- EXERCISE INSTRUCTIONS
Pick every line out of the entries below that holds the string "agent", and report them.

- Records from a data source
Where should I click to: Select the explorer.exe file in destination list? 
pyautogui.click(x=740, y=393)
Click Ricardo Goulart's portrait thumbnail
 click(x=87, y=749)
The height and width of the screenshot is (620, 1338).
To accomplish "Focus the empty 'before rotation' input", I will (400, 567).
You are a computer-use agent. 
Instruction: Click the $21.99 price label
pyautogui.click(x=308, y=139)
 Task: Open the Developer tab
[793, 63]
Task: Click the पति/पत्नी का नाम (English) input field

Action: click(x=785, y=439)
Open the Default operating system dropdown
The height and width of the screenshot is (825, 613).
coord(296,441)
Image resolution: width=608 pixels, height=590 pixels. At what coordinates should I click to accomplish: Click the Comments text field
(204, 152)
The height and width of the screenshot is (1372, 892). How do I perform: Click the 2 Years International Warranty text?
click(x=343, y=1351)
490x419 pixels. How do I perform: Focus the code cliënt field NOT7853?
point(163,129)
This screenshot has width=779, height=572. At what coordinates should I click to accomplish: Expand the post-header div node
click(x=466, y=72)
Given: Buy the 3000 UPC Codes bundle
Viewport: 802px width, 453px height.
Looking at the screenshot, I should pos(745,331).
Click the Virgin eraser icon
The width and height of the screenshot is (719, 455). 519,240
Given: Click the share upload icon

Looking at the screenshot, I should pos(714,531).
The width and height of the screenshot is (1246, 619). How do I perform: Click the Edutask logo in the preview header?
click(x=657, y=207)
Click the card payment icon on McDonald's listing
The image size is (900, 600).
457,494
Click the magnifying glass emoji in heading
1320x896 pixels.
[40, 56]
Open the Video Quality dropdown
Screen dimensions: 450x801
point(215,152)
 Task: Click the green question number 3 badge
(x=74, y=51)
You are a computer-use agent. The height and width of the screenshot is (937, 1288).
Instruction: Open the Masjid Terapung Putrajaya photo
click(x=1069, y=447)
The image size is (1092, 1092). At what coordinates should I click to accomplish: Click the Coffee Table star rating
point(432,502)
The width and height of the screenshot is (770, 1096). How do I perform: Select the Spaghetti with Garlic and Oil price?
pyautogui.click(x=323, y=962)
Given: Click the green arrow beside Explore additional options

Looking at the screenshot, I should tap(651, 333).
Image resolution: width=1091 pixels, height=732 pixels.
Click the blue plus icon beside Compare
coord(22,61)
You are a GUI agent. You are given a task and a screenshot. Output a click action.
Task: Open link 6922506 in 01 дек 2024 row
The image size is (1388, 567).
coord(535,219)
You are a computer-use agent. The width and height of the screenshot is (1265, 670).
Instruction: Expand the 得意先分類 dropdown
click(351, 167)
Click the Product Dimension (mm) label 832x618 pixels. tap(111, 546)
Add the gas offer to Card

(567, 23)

- SOLUTION BELOW
You are a computer-use agent. 
You are a computer-use agent. The height and width of the screenshot is (937, 1288).
You are a GUI agent. You are given a task and a screenshot. Output a click action.
You are a computer-use agent. The width and height of the screenshot is (1265, 670).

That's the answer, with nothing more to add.